## Your objective
Tell me how many lines in the data below hold the string "Uncheck", and say nothing else.

[Saved entries]
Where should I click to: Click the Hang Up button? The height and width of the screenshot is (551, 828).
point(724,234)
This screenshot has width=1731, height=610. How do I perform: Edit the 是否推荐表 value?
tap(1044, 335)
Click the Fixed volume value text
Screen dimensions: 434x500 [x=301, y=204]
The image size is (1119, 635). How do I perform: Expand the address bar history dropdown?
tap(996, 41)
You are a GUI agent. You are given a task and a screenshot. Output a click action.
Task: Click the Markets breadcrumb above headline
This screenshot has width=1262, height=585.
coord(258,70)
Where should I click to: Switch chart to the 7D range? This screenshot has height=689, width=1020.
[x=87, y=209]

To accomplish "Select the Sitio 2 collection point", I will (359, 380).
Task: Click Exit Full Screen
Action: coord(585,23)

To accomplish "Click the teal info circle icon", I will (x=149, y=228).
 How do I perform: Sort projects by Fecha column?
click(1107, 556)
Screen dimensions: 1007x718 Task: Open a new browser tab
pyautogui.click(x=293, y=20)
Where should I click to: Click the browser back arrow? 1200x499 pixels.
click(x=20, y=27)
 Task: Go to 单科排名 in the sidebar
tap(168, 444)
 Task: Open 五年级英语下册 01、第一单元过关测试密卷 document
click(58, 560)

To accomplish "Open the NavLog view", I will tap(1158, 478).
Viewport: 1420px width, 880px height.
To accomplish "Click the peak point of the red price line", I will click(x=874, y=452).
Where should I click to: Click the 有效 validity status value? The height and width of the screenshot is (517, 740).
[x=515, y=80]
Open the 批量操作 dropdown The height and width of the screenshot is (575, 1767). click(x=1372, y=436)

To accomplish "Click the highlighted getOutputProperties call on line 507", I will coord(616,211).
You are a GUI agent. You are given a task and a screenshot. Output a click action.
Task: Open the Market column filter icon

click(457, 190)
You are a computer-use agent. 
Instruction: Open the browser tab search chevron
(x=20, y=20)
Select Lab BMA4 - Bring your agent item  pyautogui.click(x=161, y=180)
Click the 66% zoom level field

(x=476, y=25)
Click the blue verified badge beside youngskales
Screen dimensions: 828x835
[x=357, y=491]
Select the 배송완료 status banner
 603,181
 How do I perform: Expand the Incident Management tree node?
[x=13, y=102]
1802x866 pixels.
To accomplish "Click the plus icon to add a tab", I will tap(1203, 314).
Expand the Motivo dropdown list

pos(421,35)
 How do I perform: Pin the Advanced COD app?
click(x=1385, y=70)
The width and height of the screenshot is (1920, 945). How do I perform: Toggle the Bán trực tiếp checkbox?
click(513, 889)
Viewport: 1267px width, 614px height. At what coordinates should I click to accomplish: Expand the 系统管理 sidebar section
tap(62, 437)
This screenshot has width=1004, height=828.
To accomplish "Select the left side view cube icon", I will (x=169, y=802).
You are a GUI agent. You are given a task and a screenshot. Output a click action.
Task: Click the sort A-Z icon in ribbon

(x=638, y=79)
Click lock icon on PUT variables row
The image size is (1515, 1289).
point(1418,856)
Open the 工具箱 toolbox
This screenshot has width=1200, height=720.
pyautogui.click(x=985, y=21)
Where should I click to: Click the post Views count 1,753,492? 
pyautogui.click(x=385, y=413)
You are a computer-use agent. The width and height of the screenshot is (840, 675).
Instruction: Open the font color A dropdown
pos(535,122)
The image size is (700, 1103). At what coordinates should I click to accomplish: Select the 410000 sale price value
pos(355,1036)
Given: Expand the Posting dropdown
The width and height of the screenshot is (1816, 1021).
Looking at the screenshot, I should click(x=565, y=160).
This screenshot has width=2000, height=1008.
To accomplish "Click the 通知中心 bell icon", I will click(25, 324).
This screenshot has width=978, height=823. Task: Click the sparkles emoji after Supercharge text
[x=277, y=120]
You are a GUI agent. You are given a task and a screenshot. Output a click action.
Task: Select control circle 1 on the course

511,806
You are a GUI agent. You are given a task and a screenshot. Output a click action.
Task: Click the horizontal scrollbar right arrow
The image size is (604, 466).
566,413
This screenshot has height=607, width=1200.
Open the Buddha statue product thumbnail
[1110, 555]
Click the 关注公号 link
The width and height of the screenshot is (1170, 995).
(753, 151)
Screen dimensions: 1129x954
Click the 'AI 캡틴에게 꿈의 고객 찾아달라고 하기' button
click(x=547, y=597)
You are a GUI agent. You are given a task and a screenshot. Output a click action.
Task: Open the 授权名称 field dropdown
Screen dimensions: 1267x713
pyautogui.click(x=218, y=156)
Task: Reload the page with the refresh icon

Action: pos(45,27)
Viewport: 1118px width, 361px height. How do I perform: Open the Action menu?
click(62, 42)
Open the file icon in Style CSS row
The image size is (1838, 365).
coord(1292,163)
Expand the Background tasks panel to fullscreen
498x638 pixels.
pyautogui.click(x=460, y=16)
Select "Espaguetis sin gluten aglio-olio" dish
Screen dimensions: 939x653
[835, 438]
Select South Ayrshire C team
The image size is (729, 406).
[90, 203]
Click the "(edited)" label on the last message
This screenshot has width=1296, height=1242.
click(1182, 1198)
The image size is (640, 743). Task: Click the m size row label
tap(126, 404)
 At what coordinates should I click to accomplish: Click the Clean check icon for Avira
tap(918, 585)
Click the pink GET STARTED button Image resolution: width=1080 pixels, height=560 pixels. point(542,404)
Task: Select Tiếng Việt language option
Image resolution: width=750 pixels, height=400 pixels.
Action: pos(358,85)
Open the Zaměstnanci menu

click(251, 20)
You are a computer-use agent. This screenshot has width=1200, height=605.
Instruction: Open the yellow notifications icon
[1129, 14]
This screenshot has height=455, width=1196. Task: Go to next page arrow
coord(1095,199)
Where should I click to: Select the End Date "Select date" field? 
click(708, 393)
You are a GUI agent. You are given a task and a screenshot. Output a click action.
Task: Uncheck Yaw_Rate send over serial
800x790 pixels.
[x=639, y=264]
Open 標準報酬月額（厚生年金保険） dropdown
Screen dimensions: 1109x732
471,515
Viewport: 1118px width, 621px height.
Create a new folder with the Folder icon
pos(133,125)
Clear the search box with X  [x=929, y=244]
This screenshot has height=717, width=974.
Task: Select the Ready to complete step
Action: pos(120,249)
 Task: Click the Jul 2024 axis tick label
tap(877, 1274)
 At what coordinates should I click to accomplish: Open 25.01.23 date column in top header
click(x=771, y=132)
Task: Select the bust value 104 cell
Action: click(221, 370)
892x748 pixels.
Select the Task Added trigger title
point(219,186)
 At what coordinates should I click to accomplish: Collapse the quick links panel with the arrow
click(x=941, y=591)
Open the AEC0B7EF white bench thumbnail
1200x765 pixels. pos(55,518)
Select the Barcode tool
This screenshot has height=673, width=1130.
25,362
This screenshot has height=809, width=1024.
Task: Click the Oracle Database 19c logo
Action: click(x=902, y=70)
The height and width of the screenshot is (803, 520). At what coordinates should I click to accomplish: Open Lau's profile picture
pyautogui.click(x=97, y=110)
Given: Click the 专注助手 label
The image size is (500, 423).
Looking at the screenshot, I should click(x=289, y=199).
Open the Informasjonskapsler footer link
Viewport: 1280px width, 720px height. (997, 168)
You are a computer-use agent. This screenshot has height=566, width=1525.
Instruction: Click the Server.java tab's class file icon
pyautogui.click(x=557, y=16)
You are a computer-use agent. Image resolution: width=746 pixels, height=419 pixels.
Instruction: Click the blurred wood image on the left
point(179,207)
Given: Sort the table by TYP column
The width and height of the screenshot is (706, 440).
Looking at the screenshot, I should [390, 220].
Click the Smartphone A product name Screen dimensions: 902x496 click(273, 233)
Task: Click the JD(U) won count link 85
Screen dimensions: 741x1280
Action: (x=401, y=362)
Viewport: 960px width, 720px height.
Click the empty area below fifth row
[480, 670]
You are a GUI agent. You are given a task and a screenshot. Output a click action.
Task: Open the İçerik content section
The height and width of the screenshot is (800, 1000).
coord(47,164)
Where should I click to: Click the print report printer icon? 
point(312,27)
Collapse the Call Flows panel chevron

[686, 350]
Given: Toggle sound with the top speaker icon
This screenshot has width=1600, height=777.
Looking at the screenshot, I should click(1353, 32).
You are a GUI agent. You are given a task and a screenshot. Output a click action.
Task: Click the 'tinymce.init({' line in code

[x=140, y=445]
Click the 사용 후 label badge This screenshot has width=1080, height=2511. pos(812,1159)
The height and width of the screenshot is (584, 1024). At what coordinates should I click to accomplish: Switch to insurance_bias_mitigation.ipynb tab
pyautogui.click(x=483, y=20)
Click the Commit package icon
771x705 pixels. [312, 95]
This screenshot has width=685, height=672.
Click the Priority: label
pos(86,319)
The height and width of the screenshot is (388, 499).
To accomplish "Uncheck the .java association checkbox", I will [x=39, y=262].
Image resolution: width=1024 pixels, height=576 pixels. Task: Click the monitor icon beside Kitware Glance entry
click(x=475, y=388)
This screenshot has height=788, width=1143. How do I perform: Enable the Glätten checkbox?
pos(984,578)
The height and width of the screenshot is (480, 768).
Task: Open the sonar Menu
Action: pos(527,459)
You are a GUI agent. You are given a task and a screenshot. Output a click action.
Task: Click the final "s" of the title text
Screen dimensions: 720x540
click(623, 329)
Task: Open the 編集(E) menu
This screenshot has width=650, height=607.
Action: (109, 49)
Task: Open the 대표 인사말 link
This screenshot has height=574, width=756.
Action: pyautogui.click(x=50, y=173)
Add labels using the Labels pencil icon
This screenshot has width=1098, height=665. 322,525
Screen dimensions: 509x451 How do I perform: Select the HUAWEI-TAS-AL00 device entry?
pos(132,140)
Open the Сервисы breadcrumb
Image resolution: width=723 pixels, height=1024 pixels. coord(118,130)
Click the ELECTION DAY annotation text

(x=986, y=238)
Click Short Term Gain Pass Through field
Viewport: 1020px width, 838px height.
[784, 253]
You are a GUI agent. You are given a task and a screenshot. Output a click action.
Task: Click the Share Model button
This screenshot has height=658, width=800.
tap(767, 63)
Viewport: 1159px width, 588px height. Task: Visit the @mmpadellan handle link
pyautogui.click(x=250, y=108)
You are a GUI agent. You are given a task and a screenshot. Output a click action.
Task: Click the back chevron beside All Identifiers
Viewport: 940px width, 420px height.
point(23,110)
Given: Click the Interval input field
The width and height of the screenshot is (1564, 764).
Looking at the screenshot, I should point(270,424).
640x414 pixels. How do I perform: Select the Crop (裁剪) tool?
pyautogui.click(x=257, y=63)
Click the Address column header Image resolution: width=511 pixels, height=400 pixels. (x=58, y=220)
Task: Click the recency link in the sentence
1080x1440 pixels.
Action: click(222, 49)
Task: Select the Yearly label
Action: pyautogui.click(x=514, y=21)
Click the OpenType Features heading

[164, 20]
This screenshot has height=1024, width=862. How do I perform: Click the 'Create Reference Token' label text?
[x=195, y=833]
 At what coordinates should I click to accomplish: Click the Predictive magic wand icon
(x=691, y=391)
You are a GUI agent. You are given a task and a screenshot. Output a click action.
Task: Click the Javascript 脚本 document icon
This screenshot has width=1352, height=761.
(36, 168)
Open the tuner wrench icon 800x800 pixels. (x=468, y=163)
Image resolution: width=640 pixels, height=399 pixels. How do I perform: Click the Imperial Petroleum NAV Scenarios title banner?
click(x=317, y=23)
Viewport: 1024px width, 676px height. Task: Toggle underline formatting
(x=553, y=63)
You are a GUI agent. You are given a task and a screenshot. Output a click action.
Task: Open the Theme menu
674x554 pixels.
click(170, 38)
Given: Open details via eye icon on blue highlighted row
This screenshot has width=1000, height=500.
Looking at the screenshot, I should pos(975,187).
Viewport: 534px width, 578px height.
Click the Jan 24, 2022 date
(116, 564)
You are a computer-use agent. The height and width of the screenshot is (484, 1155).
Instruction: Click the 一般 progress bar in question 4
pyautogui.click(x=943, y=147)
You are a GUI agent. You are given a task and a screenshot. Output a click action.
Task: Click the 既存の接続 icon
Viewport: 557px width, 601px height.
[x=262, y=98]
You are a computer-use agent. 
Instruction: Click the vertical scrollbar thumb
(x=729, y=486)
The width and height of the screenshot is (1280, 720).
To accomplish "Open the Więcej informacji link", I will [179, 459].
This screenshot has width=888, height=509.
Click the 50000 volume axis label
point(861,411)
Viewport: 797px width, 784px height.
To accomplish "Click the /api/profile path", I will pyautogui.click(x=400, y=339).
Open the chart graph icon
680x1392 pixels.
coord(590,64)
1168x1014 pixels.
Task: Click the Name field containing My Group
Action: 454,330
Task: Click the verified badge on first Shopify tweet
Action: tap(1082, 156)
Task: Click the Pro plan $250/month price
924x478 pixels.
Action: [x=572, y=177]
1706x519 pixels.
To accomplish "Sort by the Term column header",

## Output of the task
2